The Basics of Mortgages
Mortgages are loans that enable someone, meaning you, to pay off something like a property in real estate. You need a lender in the form of a financing company like a bank who will allow you to purchase a property using the money that they loan out to you. They will record your loan or your mortgage into their client list as well as the local county office.
You will have to pay off a certain interest rate that would be determined by the lender and which you will agree to pay for every month. You will also need to pay an amortization every month which should last from five years to thirty years, depending on what you applied for or what has been granted by the bank.
There are thousands of mortgages out there, but the bottom line is, you owe a debt which you have to pay the monthly amortizations which would be directed as payments to the principal loan that you had taken. The loan will gradually reduce as the years approach the maturation date.
Most of the mortgages today are fixed rate, this means that you get to pay the same amount every month for as long as the term of the mortgage that you had agreed with the lender. If it will take thirty years to pay off the loan or the mortgage then you will pay the same amount for thirty years.
Now, if you cannot continue to pay the amount for one reason or another, the lender will not automatically foreclose on you.

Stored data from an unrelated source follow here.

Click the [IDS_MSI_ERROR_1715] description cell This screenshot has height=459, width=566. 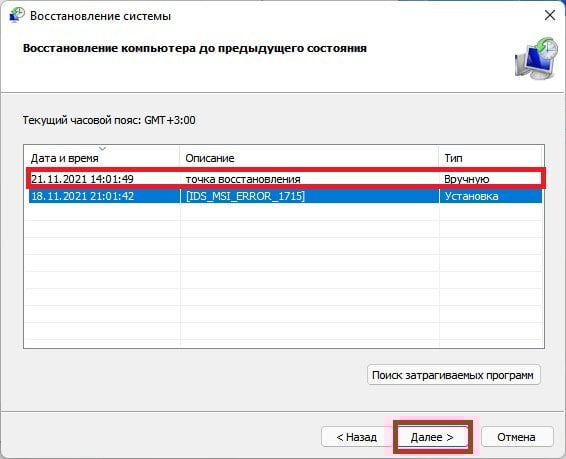pyautogui.click(x=245, y=196)
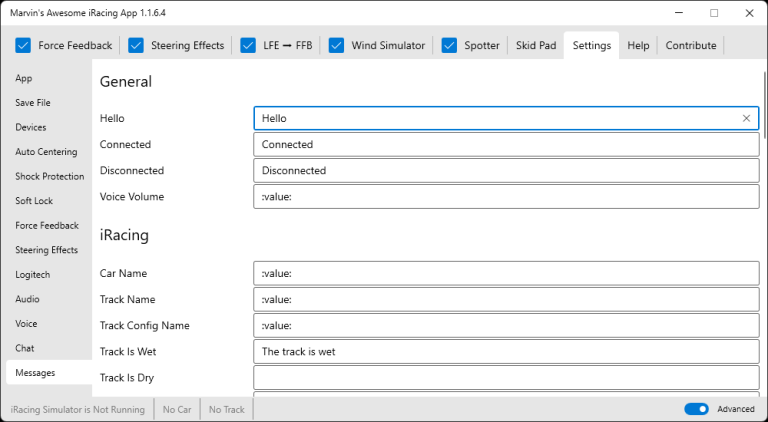Uncheck the LFE to FFB checkbox

point(249,45)
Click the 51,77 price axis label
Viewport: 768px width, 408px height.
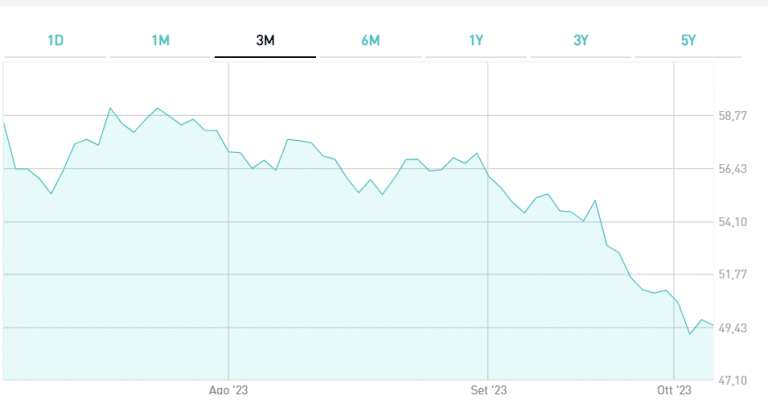pos(733,275)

What you need to do is to contact the lender and ask for an adjustment on the payment terms. Normally, the bank will agree to the adjustment for they would rather do this than risk your non-payment and the legal costs they would have to shell out for the foreclosure proceedings. They would also do this to prevent foreclosure for they do not want to risk holding the deeds of properties where they do not receive any income from and which they could not easily sell in this day and age.